McCants told ESPN's "Outside the Lines" that he made the dean's list in the spring of 2005 without ever attending one of the four classes in which he received A's. The second-leading scorer on the '05 title team further accused Tarheels head coach Roy Williams of knowing about such "paper classes". Those so-called classes were part of the African-American Studies Program at UNC.
The allegations come just a couple of years after the Raleigh News & Observer began reporting about widespread academic fraud on the North Carolina campus. An investigation published in 2012 found that 15 members of the national championship basketball team accounted for enrollments in the courses.

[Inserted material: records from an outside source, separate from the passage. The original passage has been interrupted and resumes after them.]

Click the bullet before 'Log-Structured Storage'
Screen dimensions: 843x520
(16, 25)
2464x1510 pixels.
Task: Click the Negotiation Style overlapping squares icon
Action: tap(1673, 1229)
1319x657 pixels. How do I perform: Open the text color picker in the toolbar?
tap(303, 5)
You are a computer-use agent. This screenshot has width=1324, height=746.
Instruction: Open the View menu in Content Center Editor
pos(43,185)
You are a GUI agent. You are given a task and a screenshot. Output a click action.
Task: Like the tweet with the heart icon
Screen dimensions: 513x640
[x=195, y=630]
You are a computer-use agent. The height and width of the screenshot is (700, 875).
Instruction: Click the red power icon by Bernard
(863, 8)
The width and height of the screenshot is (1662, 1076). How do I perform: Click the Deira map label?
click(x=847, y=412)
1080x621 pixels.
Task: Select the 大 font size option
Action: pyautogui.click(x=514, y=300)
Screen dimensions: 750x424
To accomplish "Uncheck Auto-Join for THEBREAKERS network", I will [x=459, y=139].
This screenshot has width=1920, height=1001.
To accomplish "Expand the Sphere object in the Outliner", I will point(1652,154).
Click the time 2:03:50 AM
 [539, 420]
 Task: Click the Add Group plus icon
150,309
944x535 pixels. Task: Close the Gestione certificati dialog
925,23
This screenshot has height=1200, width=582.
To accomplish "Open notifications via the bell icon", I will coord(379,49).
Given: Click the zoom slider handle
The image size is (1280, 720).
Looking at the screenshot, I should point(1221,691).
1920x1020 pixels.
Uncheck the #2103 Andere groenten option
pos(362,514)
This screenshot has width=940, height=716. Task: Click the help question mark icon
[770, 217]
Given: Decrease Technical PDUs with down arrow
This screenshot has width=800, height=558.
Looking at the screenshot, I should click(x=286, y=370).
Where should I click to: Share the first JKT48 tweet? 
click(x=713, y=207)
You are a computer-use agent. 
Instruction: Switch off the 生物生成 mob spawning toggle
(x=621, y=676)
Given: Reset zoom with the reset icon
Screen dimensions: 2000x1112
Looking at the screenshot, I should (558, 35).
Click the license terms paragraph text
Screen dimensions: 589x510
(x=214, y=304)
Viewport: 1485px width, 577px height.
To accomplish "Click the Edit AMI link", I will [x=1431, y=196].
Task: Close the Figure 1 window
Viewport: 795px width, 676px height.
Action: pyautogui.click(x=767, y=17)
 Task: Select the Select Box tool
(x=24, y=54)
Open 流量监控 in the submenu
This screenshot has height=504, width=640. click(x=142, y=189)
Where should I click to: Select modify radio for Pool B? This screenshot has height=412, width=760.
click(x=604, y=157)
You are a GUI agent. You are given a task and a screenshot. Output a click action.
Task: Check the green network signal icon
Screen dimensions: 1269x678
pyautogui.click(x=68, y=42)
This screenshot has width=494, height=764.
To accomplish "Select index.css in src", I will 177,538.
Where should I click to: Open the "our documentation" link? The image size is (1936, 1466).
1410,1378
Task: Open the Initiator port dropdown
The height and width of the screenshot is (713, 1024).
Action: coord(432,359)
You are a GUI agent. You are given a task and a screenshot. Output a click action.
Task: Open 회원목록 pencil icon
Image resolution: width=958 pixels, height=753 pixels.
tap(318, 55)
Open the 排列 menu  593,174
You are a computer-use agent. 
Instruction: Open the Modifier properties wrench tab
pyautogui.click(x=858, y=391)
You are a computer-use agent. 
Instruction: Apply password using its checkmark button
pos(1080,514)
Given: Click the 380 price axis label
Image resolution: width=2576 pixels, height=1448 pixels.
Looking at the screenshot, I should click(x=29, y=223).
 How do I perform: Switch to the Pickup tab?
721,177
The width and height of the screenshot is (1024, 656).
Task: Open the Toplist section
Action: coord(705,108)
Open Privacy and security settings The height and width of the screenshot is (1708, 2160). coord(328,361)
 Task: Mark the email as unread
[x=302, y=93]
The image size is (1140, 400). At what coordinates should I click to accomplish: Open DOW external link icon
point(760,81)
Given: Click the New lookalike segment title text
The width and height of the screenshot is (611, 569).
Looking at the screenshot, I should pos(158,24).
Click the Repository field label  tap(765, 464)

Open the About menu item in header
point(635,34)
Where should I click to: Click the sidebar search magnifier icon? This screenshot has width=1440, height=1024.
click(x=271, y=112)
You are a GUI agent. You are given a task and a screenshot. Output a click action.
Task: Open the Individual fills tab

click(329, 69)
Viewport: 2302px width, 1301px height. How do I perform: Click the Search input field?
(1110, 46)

An independent investigation by the university found 54 classes in African and Afro-American Studies were "irregularly" or "aberrantly" taught from 2007 to 2011. While the NCAA sanctioned the Tarheel football team for improper benefits and academic misconduct, the athletic department as a whole was largely unpunished.
Although McCants claims that it was the norm for tutors to write papers on behalf of student-athletes, members of the UNC athletic department have painted other pictures.
"I have gotten to know some of Mr. McCants' teammates, and I know that claims about their academic experience have affected them deeply," said UNC's athletic director Bubba Cunningham in a statement to "Outside the Lines". "They are adamant that they had a different experience at UNC-Chapel Hill than has been portrayed by Mr. McCants and others."
"With respect to the comments made today, I strongly disagree with what Rashad [McCants] has said. In no way did I know about or do anything close to what he says and I think the players whom I have coached over the years will agree with me," said men's basketball coach Roy Williams in a statement released on Friday. "I have spent 63 years on this earth trying to do things the right way and the picture he portrays is not fair to the university or me."
A copy of McCants' unofficial transcript shows that he obtained 10 A's and six B's in African-American classes, but received six C's, one D and three F's in non-African-American Studies courses.